Ok the turkey..I mean my neck, being created, I didn’t think I was going to end up as poultry.

Again the corrigated iron, just a different angle. I mean it’s mainly in the middle section, I guess it’s because I use my vocal chords a lot? I’ll stick with that. It’s fine if I walk around and never put my chin down, but sometimes in life you just have to look up.

Then we proceed upwards but veer off a little to the sides, ears. Another part of my anatomy that I wanted to hide from the world when I was a teenager, right up to my ffff..fffforties, then I just said stuff it. You see one ear, my right to be exact is slightly more protruding than my left, the bane of my younger years. That’s probably when my youngest K was born and she looked like a miniature dumbo that I had her ears surgically pinned back, she wasn’t going to suffer what I did, no sir-ee.

BUT as I said, when I hit my forties, I cast all fear aside and started to wear hairstyles where my ears showed (I know how brave of me) or how stupid I was. Ears don’t wrinkle ..jot that down.

_DATASET SECTION_
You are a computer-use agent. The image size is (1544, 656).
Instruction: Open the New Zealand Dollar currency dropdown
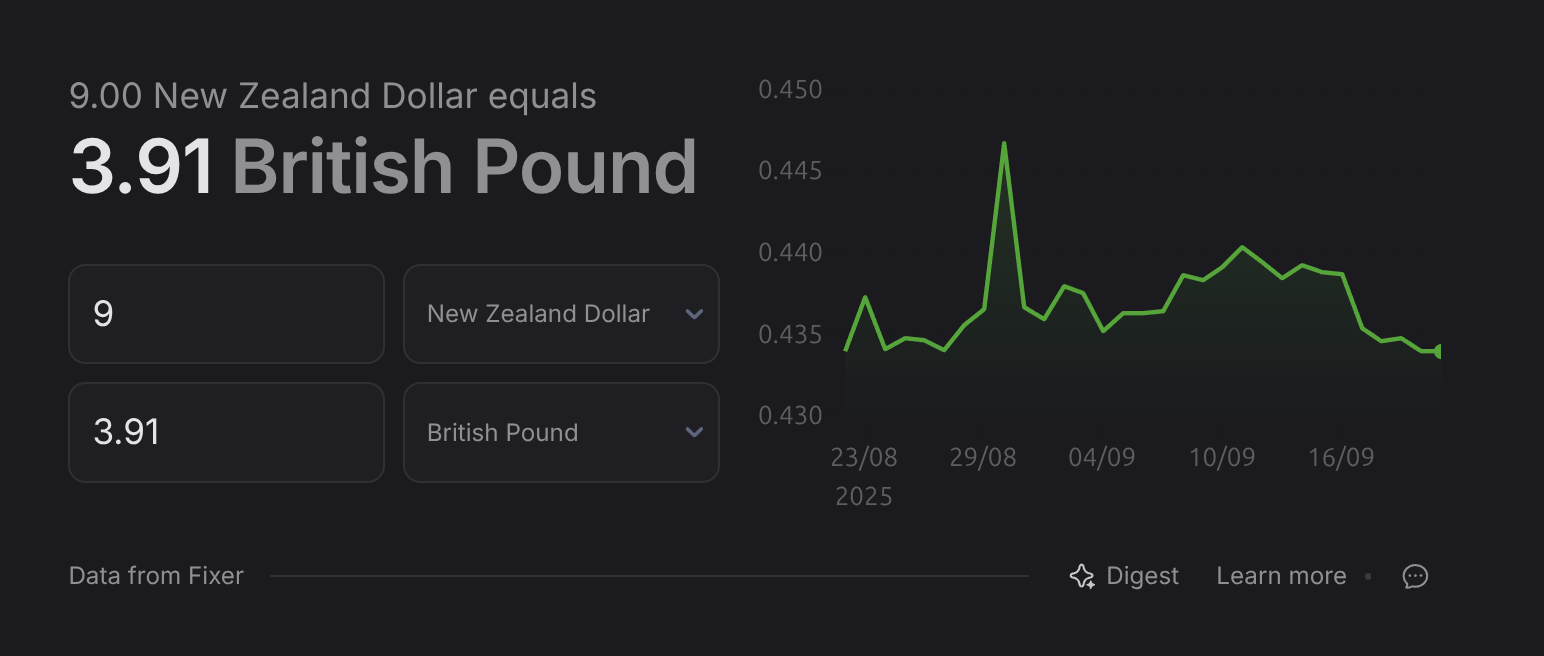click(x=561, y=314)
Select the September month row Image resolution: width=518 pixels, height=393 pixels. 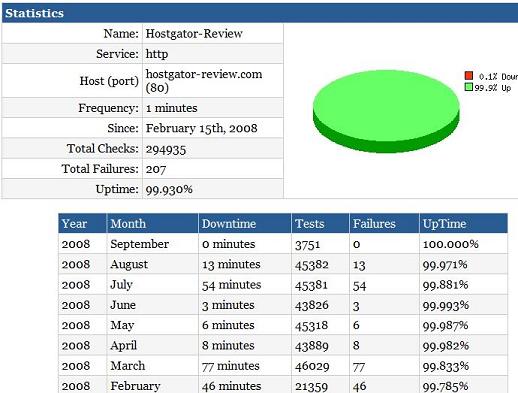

_REQUIRED WORK_
Answer these from the text about the neck and ears:
(a) What reason does the writer guess for it being mainly the middle section of the neck?
(b) Which of the writer's ears protrudes more?
(c) What was done about the ears of the writer's youngest, K?
You won't need the data for this.

_YOUR SOLUTION_
(a) The writer uses their vocal chords a lot.
(b) The right ear.
(c) They were surgically pinned back.